As of March 31, 2019, our interest-bearing deposit accounts included money market accounts and checking accounts with various banks. The amount of our interest-bearing cash, cash equivalents and restricted cash as of March 31, 2019 was $0.6 million with a weighted-average interest rate of 1.4 percent. Based on a sensitivity analysis of our interest-bearing deposits as of March 31, 2019 and assuming we had $0.6 million outstanding throughout the period, we estimate that a one percent increase in interest rates would not have had a material impact on interest income for the three months ended March 31, 2019.
As of March 31, 2019, we had a $124.0 million outstanding balance on our revolving credit facility. If market interest rates would have increased or decreased one percent, our interest expense for the three months ended March 31, 2019 would have changed by approximately $0.3 million.
Commodity Price Risk
We are exposed to the potential risk of loss from adverse changes in the market price of crude oil, natural gas, natural gas basis and NGLs. Pursuant to established policies and procedures, we manage a portion of the risks associated with these market fluctuations using commodity derivative instruments. These instruments help us predict with greater certainty the effective crude oil and natural gas prices we will receive for our hedged production. We believe that our commodity derivative policies and procedures are effective in achieving our risk management objectives. See the footnote titled Commodity Derivative Financial Instruments to our condensed consolidated financial statements included elsewhere in this report for a description of our open commodity derivative positions at March 31, 2019.
Our realized prices vary regionally based on local market differentials and our transportation agreements. The following table presents average market index prices for crude oil and natural gas for the periods identified, as well as the average sales prices we realized for our crude oil, natural gas and NGLs production:
|
| | | | | | | |
| Three Months Ended | | Year Ended |
| March 31, 2019 | | December 31, 2018 |
Average NYMEX Index Price: | | | |
Crude oil (per Bbl) | $ | 54.90 |
| | $ | 64.77 |
|
Natural gas (per MMBtu) | 3.15 |
| | 3.09 |
|
| | | |
Average Sales Price Realized: | | | |
Excluding net settlements on commodity derivatives | | |
Crude oil (per Bbl) | $ | 51.06 |
| | $ | 61.19 |
|
Natural gas (per Mcf) | 2.05 |
| | 1.85 |
|
NGLs (per Bbl) | 15.55 |
| | 22.14 |
|
Based on a sensitivity analysis as of March 31, 2019, we estimate that a ten percent increase in natural gas and crude oil, inclusive of basis, over the entire period for which we have commodity derivatives in place, would have resulted in a decrease in the fair value of our derivative positions of $68.6 million, whereas a ten percent decrease in prices would have resulted in an increase in fair value of $68.5 million.
Credit Risk
Credit risk represents the loss that we would incur if a counterparty fails to perform its contractual obligations. We attempt to reduce credit risk by diversifying our counterparty exposure. When exposed to significant credit risk, we analyze the counterparty’s financial condition prior to entering into an agreement, establish credit limits and monitor the appropriateness of those limits on an ongoing basis. We monitor the creditworthiness of significant counterparties through our credit committee, which utilizes a number of qualitative and quantitative tools to assess credit risk and takes mitigative actions if deemed necessary. While we believe that our credit risk analysis and monitoring procedures are reasonable, no amount of analysis can assure performance by our counterparties.

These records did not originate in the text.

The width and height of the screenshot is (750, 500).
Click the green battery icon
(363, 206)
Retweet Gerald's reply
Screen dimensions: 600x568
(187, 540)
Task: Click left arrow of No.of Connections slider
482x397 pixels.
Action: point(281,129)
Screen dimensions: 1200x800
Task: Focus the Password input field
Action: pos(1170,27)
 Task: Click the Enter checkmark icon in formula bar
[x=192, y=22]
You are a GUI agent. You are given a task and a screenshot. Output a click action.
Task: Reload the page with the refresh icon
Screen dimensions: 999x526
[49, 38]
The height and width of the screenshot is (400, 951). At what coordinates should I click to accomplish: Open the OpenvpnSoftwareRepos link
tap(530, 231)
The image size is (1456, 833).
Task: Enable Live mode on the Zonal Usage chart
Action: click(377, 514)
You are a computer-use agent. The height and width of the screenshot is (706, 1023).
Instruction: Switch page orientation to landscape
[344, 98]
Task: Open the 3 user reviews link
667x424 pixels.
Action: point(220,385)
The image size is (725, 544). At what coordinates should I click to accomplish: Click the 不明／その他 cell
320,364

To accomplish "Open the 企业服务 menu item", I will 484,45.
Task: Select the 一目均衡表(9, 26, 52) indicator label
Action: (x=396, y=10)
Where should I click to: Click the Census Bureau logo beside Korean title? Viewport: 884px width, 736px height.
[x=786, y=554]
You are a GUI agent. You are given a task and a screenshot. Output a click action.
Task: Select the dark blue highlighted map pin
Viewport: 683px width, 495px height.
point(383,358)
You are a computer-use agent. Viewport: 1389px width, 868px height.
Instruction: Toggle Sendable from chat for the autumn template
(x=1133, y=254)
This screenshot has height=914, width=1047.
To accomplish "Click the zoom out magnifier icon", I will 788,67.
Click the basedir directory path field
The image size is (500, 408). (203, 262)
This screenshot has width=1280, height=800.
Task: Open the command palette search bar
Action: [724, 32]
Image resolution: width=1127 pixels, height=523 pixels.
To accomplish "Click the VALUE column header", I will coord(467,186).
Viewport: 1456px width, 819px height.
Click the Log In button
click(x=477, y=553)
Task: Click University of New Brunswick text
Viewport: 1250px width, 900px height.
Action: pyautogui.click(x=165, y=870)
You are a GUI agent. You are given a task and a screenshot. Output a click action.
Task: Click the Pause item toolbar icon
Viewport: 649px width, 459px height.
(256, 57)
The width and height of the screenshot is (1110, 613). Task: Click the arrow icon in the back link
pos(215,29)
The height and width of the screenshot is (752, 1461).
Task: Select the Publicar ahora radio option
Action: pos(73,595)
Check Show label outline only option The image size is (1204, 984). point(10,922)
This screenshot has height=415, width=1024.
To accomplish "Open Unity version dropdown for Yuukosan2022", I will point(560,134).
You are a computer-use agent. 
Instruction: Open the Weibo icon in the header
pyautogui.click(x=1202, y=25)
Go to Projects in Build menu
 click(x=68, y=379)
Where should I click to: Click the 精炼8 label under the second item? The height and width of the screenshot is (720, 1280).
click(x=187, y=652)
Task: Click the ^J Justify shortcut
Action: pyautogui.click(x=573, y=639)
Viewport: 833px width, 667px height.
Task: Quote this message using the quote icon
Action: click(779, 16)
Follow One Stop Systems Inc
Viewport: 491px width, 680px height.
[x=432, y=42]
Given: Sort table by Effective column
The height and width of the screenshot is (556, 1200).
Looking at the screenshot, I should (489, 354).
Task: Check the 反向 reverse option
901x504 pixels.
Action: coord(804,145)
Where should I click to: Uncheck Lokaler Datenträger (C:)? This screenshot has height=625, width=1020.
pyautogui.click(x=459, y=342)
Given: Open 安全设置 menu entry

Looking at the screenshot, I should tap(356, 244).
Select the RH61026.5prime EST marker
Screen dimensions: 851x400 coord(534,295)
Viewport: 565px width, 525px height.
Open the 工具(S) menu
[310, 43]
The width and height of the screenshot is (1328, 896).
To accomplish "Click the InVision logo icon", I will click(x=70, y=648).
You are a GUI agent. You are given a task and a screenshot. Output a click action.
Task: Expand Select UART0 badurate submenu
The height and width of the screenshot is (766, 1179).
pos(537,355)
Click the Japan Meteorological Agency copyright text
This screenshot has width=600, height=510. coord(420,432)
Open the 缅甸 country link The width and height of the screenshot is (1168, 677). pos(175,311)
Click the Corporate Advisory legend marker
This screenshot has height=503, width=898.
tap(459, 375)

Our oil and gas exploration and production business's crude oil, natural gas and NGLs sales are concentrated with a few predominately large customers. This concentrates our credit risk exposure with a small number of large customers.
We primarily use financial institutions which are lenders in our revolving credit facility as counterparties for our derivative financial instruments. Disruption in the credit markets, changes in commodity prices and other factors may have a significant adverse impact on a number of financial institutions. To date, we have had no material counterparty default losses from our commodity derivative financial instruments. See the footnote titled Commodity Derivative Financial Instruments to our condensed consolidated financial statements included elsewhere in this report for more detail on our commodity derivative financial instruments.
Disclosure of Limitations
Because the information above included only those exposures that existed at March 31, 2019, it does not consider those exposures or positions which could arise after that date. As a result, our ultimate realized gain or loss with respect to interest rate and commodity price fluctuations will depend on the exposures that arise during the period, our commodity price risk management strategies at the time and interest rates and commodity prices at the time.
ITEM 4. CONTROLS AND PROCEDURES
Evaluation of Disclosure Controls and Procedures
As of March 31, 2019, we carried out an evaluation under the supervision and with the participation of management, including the Chief Executive Officer and the Chief Financial Officer, of the effectiveness of the design and operation of our disclosure controls and procedures defined in Rules 13a-15(e) and 15d-15(e) of the Exchange Act. Based on the results of this evaluation, the Chief Executive Officer and the Chief Financial Officer concluded that our disclosure controls and procedures were not effective as of March 31, 2019 because of the material weaknesses in our internal control over financial reporting described below.
Management's Report on Internal Control over Financial Reporting
Management is responsible for establishing and maintaining adequate internal control over financial reporting as such term is defined in Rules 13a-15(f) and 15d-15(f) of the Exchange Act. Internal control over financial reporting is a process designed by, or under the supervision of, our CEO and CFO, or persons performing similar functions, and effected by our Board of Directors, management and other personnel to provide reasonable assurance regarding the reliability of financial reporting and the preparation of financial statements for external purposes in accordance with generally accepted accounting principles.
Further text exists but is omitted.